◆ TASK INSTRUCTIONS ◆
Whenever "sidebar" occurs in a line of the material, list that line.

◆ EXERCISE INPUTS ◆
───

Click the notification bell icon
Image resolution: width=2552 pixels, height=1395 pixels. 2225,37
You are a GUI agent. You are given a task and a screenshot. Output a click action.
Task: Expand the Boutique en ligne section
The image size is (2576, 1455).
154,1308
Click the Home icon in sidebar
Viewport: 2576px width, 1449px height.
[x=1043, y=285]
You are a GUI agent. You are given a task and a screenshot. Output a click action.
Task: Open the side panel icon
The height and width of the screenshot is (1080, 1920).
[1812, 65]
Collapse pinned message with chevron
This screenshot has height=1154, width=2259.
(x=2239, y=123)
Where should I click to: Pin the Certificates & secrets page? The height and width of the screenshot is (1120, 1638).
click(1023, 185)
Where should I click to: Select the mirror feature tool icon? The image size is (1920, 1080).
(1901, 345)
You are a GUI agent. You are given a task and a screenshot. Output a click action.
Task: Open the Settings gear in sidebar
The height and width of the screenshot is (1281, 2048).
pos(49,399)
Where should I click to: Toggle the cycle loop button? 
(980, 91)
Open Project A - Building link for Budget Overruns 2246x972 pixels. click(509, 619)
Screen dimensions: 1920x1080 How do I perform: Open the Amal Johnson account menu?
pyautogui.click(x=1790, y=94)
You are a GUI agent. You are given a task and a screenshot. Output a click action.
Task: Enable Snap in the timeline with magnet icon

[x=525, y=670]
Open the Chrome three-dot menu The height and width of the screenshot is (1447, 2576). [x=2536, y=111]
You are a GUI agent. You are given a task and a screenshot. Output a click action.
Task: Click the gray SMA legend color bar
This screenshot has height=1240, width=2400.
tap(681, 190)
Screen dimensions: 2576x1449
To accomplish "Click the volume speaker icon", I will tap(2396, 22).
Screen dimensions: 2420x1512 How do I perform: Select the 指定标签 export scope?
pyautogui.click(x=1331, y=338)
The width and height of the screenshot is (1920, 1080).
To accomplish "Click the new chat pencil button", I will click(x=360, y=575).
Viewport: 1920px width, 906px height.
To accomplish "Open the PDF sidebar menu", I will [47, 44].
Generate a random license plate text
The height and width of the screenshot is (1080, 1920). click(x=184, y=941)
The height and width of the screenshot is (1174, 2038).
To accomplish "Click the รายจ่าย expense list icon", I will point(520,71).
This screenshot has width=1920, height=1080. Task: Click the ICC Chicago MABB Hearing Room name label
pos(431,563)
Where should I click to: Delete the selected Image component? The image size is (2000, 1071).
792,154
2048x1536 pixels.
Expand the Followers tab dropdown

───

◆ RESULT BELOW ◆
Click the Home icon in sidebar
Task: Open the Settings gear in sidebar
To accomplish "Open the PDF sidebar menu", I will [47, 44].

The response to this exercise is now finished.